A la mañana siguiente se presentó el consejero privado Rummschüttel. Fue recibido por la señora Von Briest, y cuando el doctor vio a Effi lo primero que dijo fue:
-Es clavada a su madre.
La señora Von Briest rechazó la comparación, alegando que más de veinte años eran demasiado tiempo, pero Rummschüttel se reafirmó en su opinión, asegurando que no recordaba todos los rostros, pero que cuando alguno le impresionaba se le quedaba grabado para siempre.
-Y ahora dígame, señora Von Innstetten, ¿qué le pasa? ¿Qué puedo hacer por usted?
-Ay, señor consejero, no sé cómo explicarlo. Ahora mismo no siento nada, es como si hubiera desaparecido. Al principio pensé que sería reúma, pero ahora diría que es una neuralgia, unos dolores que me bajan por toda la espalda y que me impiden incorporarme. Mi padre padece neuralgias, y he visto muchas veces cómo son. Tal vez lo haya heredado de él.
-Es muy probable -contestó Rummschüttel, que ya había tomado el pulso de la enferma y la había examinado discreta pero certeramente-. Muy probable, señora.
Pero lo que pensaba para sus adentros era: «Afección simulada, una actuación en toda regla, una hija de Eva comme il faut». Sin embargo, no dejó entrever nada, y con toda la seriedad que cabría esperar dijo:
-Lo mejor que puedo prescribirle en este caso es reposo y calor. Con esto y una pequeña medicina, por cierto nada desagradable, habrá bastante.
Y se levantó para escribir la receta: «Aqua amygdalarum amararum, media onza; Syrupus florum aurantii, dos onzas».
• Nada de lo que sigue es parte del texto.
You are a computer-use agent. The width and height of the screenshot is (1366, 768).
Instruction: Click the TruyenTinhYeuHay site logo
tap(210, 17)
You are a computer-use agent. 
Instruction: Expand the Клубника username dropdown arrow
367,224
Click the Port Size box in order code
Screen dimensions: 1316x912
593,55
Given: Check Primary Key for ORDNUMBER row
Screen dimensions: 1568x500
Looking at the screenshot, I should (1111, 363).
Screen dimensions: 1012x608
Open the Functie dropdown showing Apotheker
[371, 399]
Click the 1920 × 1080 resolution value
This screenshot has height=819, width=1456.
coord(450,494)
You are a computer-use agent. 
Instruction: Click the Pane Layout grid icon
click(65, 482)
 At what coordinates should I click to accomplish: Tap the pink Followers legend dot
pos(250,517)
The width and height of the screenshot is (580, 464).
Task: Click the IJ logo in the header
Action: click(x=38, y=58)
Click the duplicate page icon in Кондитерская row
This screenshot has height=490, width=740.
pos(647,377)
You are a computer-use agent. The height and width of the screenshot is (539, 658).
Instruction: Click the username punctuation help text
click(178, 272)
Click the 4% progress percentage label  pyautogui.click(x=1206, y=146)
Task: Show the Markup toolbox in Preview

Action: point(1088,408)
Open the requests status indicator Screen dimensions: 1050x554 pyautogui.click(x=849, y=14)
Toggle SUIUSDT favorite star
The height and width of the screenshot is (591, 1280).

-Le ruego, querida señora, que tome media cucharadita de esto cada dos horas. Calmará sus nervios. Y me gustaría insistir en otra cosa: nada de esfuerzos, nada de visitas, nada de lectura.
*
Effi, para quien era más importante el aire puro que la belleza del paisaje, evitaba las pequeñas incursiones por el bosque, y generalmente no se apartaba de la ancha avenida que, bordeada primero por olmos centenarios y luego, donde comenzaba la calzada, por álamos, conducía a la estación de ferrocarril. Caminaba durante más o menos una hora. Todo la alegraba, aspiraba con delectación el aroma a colza y trébol que emanaba de los campos, seguía con la mirada el vuelo de las alondras y contaba los pozos y los abrevaderos, desde donde le llegaba el suave tintineo de las esquilas del ganado que se acercaba a beber. Y entonces sentía que debía cerrar los ojos y dejarse arrastrar a un dulce olvido. Cerca de la estación, junto a la calzada, había una apisonadora. En aquel lugar Effi solía sentarse a descansar, y desde allí contemplaba el tráfico ferroviario, el ir y venir de los trenes, y en ocasiones veía dos fumarolas de vapor que durante un momento se solapaban y luego volvían a separarse a derecha e izquierda, hasta desaparecer finalmente detrás del pueblo y del bosquecillo.